*YOUR INSTRUCTIONS*:
Change "status" to "signal" in the data, from the line containing "Viewport: 724px width, 1568px" through the end, and repeat those lines with nothing else altered.

*Dataset records*:
· · · · ·

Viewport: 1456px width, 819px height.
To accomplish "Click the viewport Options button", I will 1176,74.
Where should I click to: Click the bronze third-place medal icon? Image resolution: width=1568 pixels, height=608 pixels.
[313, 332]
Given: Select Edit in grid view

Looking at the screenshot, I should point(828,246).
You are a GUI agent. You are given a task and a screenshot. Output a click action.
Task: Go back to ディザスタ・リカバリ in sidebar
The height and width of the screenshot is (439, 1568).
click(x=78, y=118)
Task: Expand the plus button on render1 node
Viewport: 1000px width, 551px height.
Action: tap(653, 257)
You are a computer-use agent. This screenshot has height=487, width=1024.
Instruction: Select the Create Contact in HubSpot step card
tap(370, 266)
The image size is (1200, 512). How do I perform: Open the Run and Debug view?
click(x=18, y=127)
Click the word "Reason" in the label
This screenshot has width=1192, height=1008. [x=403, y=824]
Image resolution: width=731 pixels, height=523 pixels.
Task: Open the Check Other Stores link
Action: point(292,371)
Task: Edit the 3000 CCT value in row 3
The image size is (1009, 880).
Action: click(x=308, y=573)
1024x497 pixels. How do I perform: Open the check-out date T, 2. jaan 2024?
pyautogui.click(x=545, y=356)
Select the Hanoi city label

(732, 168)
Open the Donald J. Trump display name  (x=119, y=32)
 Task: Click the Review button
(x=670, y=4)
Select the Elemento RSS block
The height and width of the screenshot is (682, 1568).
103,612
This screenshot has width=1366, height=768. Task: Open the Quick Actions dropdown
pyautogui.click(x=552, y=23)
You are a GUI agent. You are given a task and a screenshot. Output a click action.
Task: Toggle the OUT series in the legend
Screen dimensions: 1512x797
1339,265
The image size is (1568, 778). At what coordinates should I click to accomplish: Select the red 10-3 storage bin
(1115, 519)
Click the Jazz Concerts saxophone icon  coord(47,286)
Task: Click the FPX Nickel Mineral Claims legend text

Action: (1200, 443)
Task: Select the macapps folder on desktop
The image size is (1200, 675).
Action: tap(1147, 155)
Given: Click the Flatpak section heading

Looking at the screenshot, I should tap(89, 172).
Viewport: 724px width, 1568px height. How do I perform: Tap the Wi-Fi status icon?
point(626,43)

· · · · ·

*FULL SOLUTION*:
Viewport: 724px width, 1568px height. How do I perform: Tap the Wi-Fi signal icon?
point(626,43)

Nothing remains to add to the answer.